## What is expected
Please rewrite the part of the records that opens with the line containing "This screenshot has height=710, width=1346." and closes with the line containing "tap(1381, 764)", swapping "Transaction Management" for "Order Management" and leaving everything else the same. Return only those lines.

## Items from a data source
□ □ □ □ □ □ □

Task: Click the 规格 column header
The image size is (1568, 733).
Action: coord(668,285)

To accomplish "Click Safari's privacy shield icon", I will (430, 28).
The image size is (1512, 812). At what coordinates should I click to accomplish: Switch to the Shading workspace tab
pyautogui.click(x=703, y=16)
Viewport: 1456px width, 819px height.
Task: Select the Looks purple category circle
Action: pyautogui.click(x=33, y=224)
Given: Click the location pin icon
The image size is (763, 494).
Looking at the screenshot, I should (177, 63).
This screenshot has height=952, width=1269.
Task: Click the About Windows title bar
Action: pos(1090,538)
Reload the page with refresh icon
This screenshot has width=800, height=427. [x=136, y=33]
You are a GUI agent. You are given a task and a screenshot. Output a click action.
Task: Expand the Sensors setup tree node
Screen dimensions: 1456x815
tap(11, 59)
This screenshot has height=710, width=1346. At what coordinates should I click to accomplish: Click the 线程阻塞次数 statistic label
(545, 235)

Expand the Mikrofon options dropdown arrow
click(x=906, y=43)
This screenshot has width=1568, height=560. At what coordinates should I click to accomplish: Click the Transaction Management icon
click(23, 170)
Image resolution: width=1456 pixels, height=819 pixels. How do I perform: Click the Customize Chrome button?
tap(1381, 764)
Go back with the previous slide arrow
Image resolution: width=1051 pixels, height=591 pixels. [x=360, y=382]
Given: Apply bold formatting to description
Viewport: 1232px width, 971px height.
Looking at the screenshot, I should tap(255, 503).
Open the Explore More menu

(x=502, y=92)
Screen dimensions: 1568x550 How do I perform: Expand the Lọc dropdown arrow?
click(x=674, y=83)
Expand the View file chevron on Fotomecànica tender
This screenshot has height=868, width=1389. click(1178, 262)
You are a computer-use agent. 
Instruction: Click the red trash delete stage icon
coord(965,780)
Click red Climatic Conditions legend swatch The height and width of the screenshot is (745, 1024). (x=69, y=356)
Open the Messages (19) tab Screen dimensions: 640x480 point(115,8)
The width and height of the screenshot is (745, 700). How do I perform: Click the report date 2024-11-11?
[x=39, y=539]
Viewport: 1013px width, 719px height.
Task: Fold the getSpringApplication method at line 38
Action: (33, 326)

□ □ □ □ □ □ □

## Response below
This screenshot has height=710, width=1346. At what coordinates should I click to accomplish: Click the 线程阻塞次数 statistic label
(545, 235)

Expand the Mikrofon options dropdown arrow
click(x=906, y=43)
This screenshot has width=1568, height=560. At what coordinates should I click to accomplish: Click the Order Management icon
click(23, 170)
Image resolution: width=1456 pixels, height=819 pixels. How do I perform: Click the Customize Chrome button?
tap(1381, 764)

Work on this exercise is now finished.